I will not post all the screenshots and evidence BadVolf provided to prove his claim that they were responsible for DCLeaks. I will only say, for now, that he was unable to
provide the kind of proof that is generally sought such as a file uploaded to the web server confirming access. Except, as he explained, he’d always said that his role/access was to the database server, not the web server. So although he provided me with a lot of statements about the three servers, their router, and port forwarding, he couldn’t – and Guccifer 2 reportedly wouldn’t – do the one thing really needed:
for BadVolf to prove he had access to DCLeaks.com by uploading a file or message that could be verified.

So there it was….. this wild story claiming that DCLeaks was an operation designed and/or run, in part, to get Trump elected so that he might pardon Dougan and Dougan could return to the U.S. without fear of prosecution by the DOJ.

End Quote

I'm not sure what to make of this piece, but there seems to be no evidence that any of these hackers were connected to Russia's GRU or any other Russian state organization. BadVolf in particular was concerned about their getting arrested by the Russian government or having an "accident". As the article points out, nothing is provable - but it certainly seems interesting.

Artemesia • 5 years ago

My favorite is, "Russia hacked US elections in favor of Trump," declaimed right after the declaration, "Hillary won the popular vote."

akaPatience • 5 years ago

Great counterpoint to all of the sophistry and pearl-clutching [faux] hysteria from the Usual Suspects. Thanks!
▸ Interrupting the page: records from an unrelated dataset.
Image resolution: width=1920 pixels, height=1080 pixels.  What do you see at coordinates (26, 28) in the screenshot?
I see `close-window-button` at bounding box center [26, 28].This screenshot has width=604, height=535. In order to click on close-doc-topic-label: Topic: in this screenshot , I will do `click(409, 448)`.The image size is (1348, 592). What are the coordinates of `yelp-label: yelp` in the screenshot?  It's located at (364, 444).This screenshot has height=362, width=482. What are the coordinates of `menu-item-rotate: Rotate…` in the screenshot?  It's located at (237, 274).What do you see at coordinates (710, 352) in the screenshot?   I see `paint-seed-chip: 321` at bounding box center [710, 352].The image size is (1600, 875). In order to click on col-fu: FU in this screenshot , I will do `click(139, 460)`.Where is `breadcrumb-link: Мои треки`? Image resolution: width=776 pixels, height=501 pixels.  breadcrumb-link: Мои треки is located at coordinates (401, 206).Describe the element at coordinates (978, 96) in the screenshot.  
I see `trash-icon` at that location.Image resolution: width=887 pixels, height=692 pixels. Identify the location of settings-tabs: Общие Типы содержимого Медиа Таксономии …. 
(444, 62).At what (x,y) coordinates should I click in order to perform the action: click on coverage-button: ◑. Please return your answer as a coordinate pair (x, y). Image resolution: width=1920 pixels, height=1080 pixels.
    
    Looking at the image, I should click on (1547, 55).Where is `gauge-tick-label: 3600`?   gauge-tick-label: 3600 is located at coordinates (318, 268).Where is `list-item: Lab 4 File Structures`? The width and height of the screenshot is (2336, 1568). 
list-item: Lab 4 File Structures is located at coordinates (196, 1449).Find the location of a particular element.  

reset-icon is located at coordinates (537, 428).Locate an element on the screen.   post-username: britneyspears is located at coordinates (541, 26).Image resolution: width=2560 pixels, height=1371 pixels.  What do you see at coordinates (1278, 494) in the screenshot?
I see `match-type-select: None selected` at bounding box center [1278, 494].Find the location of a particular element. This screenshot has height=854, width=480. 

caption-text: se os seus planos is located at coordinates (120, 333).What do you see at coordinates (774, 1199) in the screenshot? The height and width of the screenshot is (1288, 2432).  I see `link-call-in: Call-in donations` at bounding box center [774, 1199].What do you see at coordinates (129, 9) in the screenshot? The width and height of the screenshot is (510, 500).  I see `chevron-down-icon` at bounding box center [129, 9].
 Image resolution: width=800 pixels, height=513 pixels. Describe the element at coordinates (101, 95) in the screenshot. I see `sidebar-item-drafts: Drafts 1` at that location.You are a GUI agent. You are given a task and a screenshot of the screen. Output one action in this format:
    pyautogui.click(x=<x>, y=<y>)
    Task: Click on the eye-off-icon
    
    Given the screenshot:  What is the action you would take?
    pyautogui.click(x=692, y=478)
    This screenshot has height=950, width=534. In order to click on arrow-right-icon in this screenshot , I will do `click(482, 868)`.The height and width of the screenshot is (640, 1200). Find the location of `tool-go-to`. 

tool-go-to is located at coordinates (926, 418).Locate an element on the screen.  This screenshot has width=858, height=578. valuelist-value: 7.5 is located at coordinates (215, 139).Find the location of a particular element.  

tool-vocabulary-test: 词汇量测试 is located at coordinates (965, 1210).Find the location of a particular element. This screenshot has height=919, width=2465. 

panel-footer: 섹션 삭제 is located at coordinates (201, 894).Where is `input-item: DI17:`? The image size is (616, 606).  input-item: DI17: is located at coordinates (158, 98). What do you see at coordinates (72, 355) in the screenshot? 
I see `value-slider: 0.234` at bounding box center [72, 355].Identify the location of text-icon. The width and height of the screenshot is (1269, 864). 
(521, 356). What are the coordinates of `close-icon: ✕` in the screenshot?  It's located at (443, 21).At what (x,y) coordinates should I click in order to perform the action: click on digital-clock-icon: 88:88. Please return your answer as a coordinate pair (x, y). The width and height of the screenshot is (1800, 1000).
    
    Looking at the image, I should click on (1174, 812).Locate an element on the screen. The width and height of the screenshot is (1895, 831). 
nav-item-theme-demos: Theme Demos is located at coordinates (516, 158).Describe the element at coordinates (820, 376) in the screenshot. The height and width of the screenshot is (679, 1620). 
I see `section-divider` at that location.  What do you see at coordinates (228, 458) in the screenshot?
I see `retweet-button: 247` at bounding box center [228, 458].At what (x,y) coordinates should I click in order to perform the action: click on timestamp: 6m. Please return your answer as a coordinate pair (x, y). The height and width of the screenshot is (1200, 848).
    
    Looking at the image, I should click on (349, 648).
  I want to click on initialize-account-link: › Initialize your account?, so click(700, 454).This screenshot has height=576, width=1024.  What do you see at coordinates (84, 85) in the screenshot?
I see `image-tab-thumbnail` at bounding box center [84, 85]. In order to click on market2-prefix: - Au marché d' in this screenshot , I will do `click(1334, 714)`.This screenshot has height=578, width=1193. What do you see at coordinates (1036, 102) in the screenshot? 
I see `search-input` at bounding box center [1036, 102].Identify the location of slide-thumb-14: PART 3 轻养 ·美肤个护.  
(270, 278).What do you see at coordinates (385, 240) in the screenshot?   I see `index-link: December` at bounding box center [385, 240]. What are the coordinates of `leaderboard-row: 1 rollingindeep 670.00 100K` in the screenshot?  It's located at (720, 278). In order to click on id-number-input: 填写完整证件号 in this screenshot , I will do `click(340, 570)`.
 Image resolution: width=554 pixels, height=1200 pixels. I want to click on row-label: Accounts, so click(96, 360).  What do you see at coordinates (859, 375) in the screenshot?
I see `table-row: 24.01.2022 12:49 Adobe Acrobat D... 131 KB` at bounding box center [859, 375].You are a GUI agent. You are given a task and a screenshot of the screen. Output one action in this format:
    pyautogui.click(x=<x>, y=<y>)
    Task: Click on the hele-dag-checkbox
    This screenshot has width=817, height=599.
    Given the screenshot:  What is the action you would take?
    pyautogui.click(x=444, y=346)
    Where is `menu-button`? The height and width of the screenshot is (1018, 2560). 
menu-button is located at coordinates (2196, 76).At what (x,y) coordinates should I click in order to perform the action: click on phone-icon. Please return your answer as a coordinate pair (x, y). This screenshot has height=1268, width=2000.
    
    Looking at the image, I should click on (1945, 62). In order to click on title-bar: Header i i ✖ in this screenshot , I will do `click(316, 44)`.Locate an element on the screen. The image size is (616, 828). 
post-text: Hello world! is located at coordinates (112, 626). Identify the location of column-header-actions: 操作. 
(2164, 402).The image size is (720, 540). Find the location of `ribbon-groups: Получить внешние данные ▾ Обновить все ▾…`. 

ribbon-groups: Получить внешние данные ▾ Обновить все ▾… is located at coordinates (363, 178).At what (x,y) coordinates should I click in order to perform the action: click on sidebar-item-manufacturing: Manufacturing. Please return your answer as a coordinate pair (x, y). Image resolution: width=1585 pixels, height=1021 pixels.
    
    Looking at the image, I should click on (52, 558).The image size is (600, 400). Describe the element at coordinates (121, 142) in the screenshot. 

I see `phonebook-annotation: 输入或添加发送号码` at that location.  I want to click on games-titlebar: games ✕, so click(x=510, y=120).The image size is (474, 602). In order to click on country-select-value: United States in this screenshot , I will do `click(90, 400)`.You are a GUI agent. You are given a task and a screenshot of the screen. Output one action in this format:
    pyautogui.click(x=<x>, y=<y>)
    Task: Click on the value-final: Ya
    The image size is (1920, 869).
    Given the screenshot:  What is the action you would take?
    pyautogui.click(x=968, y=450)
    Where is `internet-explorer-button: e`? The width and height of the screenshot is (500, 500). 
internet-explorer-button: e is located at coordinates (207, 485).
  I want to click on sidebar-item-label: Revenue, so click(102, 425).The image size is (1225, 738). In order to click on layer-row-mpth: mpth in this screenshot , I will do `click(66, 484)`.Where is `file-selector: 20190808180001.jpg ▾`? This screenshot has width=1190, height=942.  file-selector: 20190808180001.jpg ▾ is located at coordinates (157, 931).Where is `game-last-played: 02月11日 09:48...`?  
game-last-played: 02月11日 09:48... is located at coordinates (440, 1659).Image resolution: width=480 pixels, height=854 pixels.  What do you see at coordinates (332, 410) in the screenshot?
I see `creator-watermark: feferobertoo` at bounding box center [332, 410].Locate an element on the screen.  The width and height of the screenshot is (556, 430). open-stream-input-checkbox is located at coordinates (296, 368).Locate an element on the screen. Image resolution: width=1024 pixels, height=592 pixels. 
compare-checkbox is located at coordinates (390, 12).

Bill Herschel • 5 years ago

And you did not mention Afghanistan, NATO's great adventure.

The degree of hostility today against Russia in the United States, the UK, France, etc. is almost beyond comprehension. The lights burn late at the New York Times twisting and folding the news to conform to the Russophobe propaganda machine... the Times that great hero of a free press.

Where is the epicenter of that machine? Where can you hear it's cogs turning and it motors humming the clearest? What does it seek to achieve? Who does it intend to benefit? In the words of Falstaff, a question not to be asked.

chris chuba • 5 years ago

When Putin sic'd his dog on Merkel

I heard multiple times about an infamous incident when Putin brought his savage Labrador to a meeting with Merkel despite her well known fear of dogs in order to intimidate her. There must be more to the story than this because it would be stupid. Even if Merkel got scared, it would only serve to infuriate her. It's not like Russia is in a position to harm Germany. If anything, Russia needs to improve relations with Germany, not tick them off.

I'm curious if anyone knows if there is more to this story other than the 'KGB thug tactics'?
(btw sorry for posting twice in one day, I am aware that this is moderated. I just thought that some may find this interesting.)

Makoshark • 5 years ago

Savage + Labrador = Oximoron.

Putin's love for dogs is well known, he owns some.
That's the reason why Japan presented him an Akita breed specimen.
Rumors circulated that he (the monster!) had suppressed her and (OMG!) nobody had seen the poor dog for some time (the horror!).

So Putin introduced Yume to a bunch of Japanese journalists, unleashed and evidently pissed off (the dog, not the journos).
She barked a lot, had them hysterically smiling out of fear. Putin let her do that for a sizable amount of time, smiling as well.
Then explained them that Yume had been trained for watch, was a no-nonsense, brave watchdog that aims at strangers (i.e. not the dog you want around in official meetings, but this bit was left out for being inferred by the journalists - Russian humor).
In a later visit, he introduced Yume to Shinzo Abe, too. This time in her doghouse, where she was less unhinged, to show him that Yume *can* be showed to foreigners *when feasible*. (Warned Abe she's bitey, just in case)

Putin is a dog master, knows dogs and knows exactly what he's doing when/if he shows them.

Now
Is Merkel's "well known fear" documented where?
And has it been "well known" before or after the dramatic meeting with Putin?
And Putin knew about it "because he's a KGB thug and knows everything of everyone" (including pee-showers on businessmen that may or not became POTUS years later)?